In primary ovarian insufficiency or premature ovarian failure, the ovaries stop working before the person turns 40. In polycystic ovary syndrome, the ovaries or adrenal glands produce more male hormones than normal. That causes cysts, which are fluid-filled sacs, to grow on the ovaries.
If you think you and/or your partner might be infertile, the first step to take is to see your doctor. They likely will refer you to a fertility specialist. Obstetricians/gynecologists (OB/GYNs) or reproductive endocrinologists evaluate women whereas urologists evaluate men.
On your first visit to a fertility specialist, you likely will be required to provide your medical history and undergo a physical exam.
Women will be asked about their menstrual cycles and whether they have abnormal vaginal bleeding or discharges, pelvic pain, and disorders such as thyroid disease that can affect reproduction.
Both partners will be asked if they’ve been involved in past pregnancies and, if so, what their outcomes were, as well as whether anyone in their families has birth defects. They also will be asked about their sexual histories, any illnesses or surgeries they may have had, and their use of medications, tobacco, alcohol, marijuana, and illegal drugs.
Men may undergo semen analyses, blood tests to measure levels of male reproductive hormones, and ultrasound exams of the testicles.

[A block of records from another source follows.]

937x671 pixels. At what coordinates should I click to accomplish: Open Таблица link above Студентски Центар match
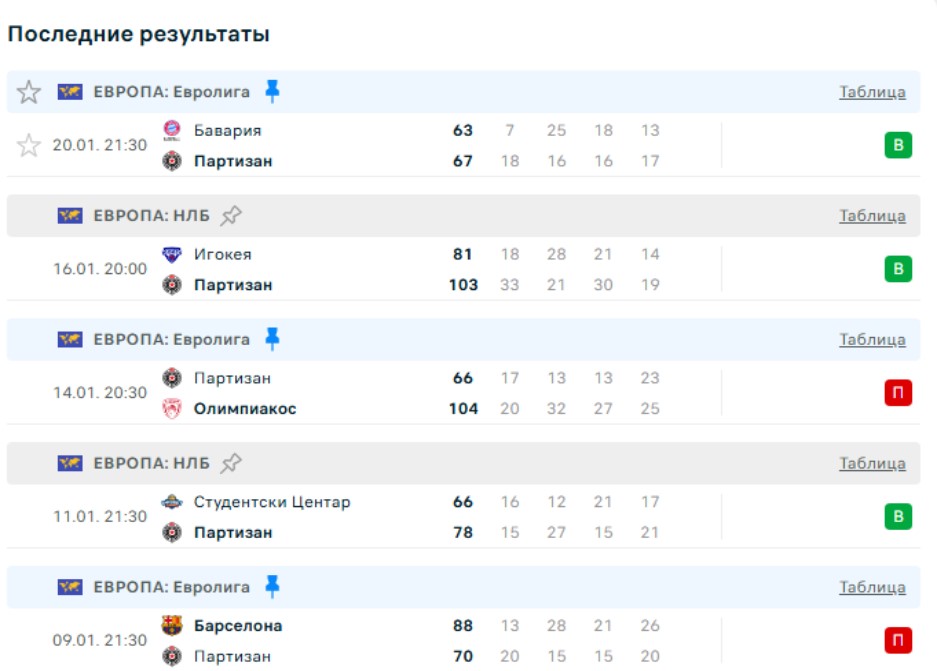point(872,463)
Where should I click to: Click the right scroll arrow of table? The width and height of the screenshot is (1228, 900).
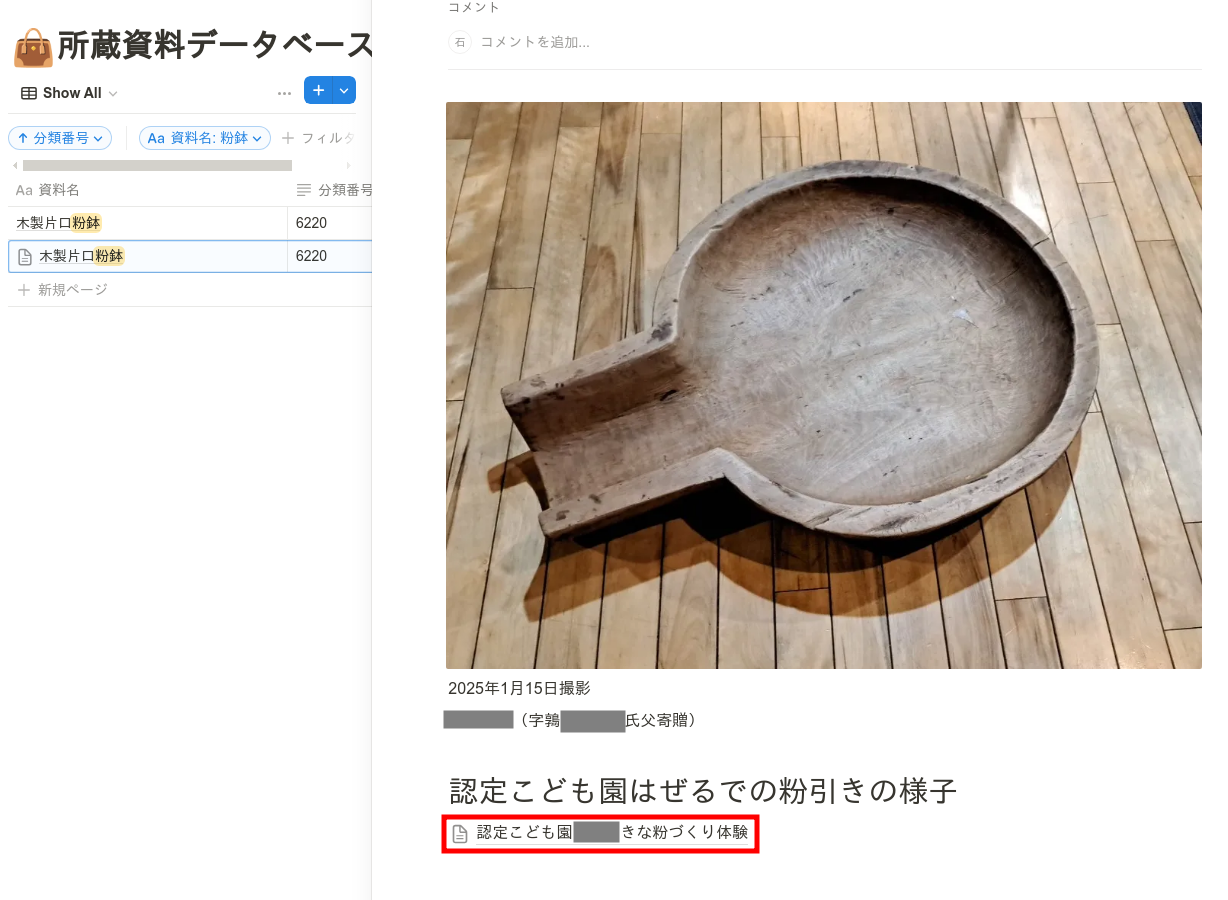349,165

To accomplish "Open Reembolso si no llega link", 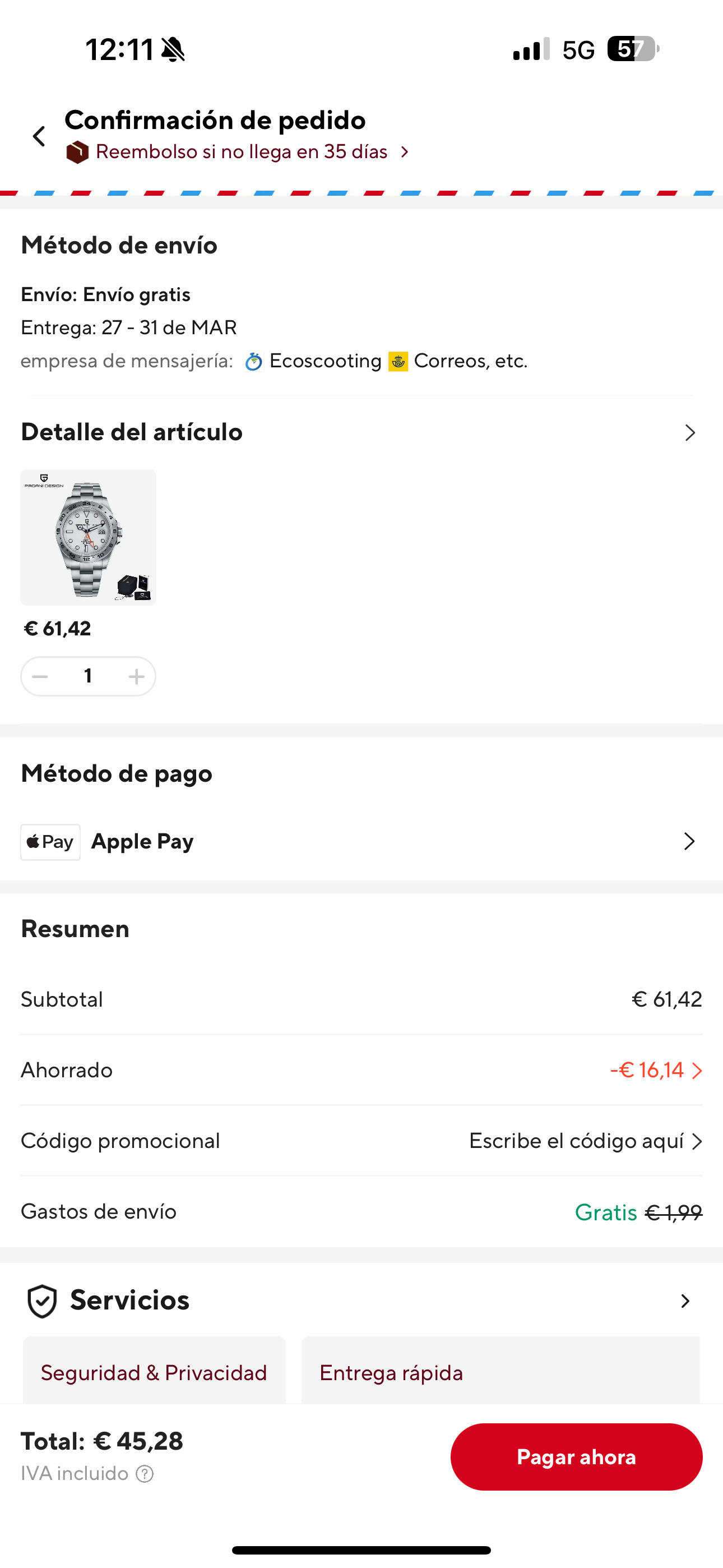I will pyautogui.click(x=242, y=152).
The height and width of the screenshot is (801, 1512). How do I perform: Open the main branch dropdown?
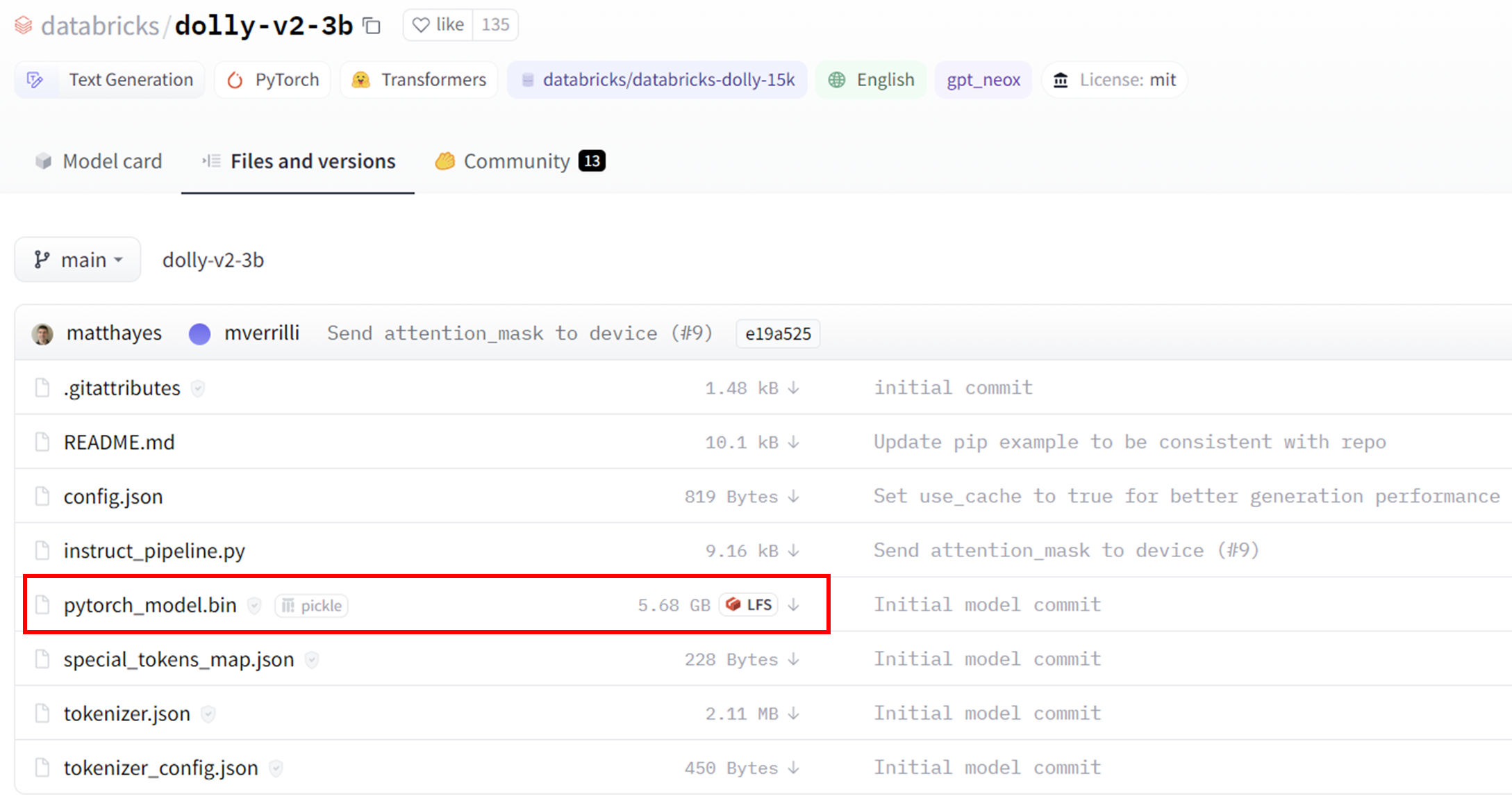pyautogui.click(x=78, y=260)
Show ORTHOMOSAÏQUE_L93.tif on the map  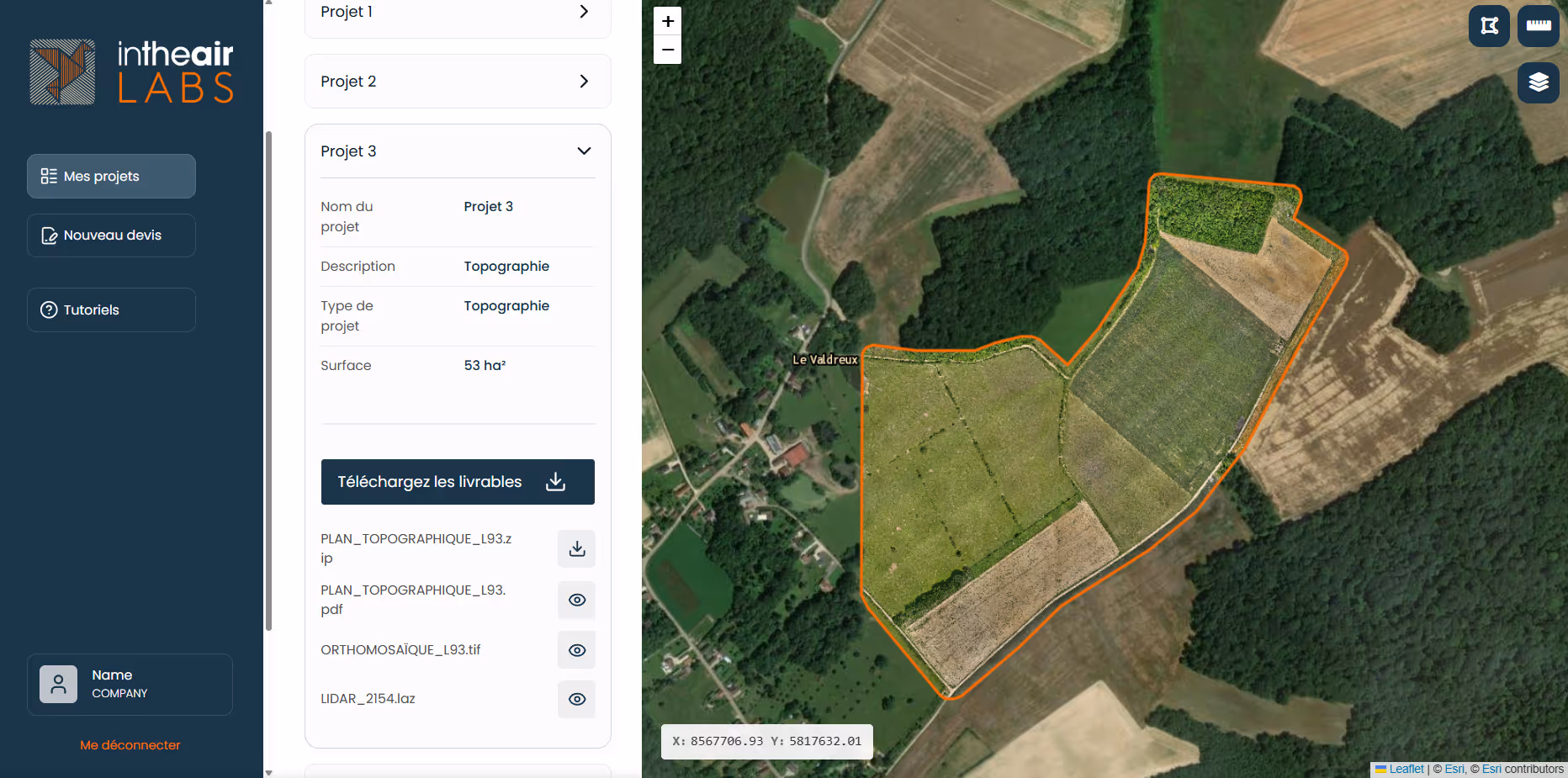point(576,649)
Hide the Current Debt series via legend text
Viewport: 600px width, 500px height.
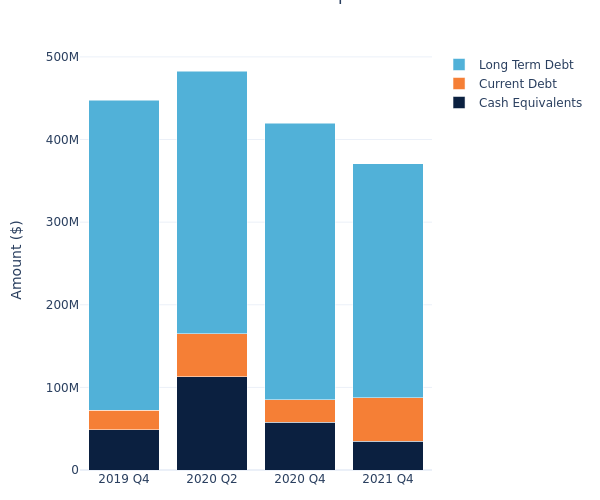tap(517, 84)
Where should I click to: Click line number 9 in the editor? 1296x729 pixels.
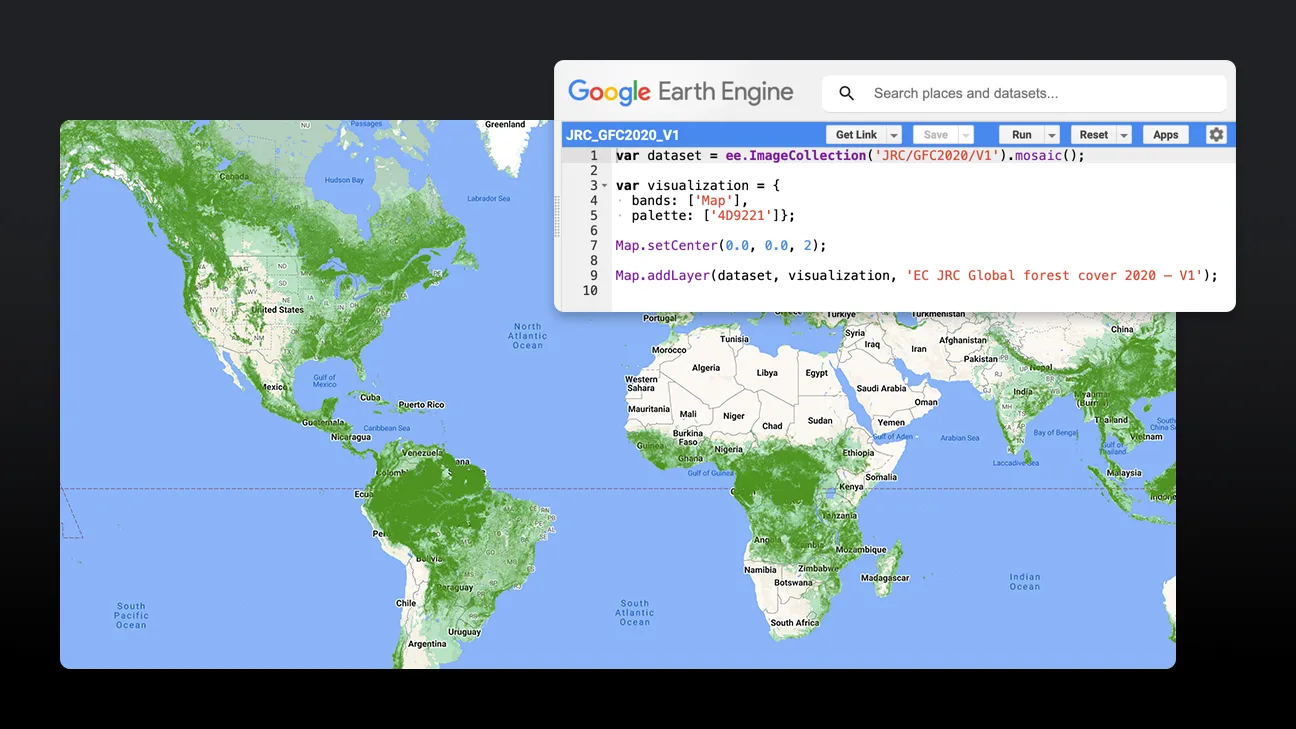594,275
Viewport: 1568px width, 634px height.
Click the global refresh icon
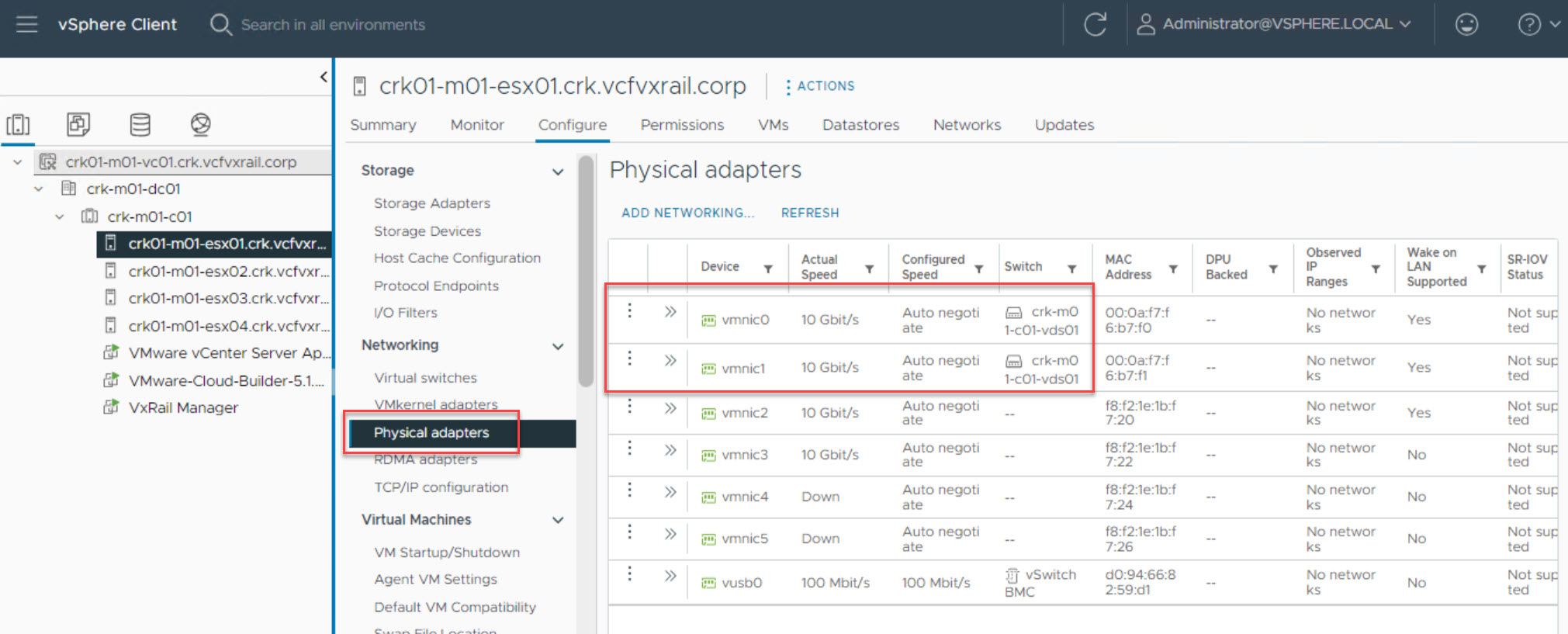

Women may undergo urine tests to see if and when they ovulate, and blood tests to measure their hormones, their thyroid function, and their egg supply. They also may undergo ultrasound exams and other imaging procedures, including hysteroscopies and laparoscopies.
Infertility evaluations usually can be completed within a few menstrual cycles.
If you and/or your partner are diagnosed as infertile, you can undergo treatments designed to cure the cause of the infertility.
Women may be prescribed medicine to stimulate their ovaries. Alternatively, they may need to undergo surgery to address problems with their fallopian tubes or deal with endometriosis, fibroids, polyps, or scarring, all of which can affect fertility.
Men may be treated with medicine, typically to address erectile dysfunction or problems ejaculating. They also may need to undergo surgery to address enlarged veins in their scrotum or blockages in the tubes that carry sperm.
If those treatments fail, there’s always assisted reproductive technology, or ART. It includes:
• Intrauterine insemination, or IUI, in which healthy sperm is inserted into the uterus around the time of ovulation.
• In-vitro fertilization, in which eggs are removed and fertilized in a laboratory, and the resulting embryo is implanted into the uterus.
• Third-party assisted ART, in which another person assists a couple by donating eggs or sperm, or by carrying their baby to term.
Unfortunately, infertility treatments don’t always work. And the hormones and egg-stimulating medications that in-vitro fertilization requires can affect emotional and physical health.
Getting counseling or joining a support group can help people deal with the emotional difficulties resulting from infertility.
And those who can’t have children themselves, but still want them, may choose to consider adoption.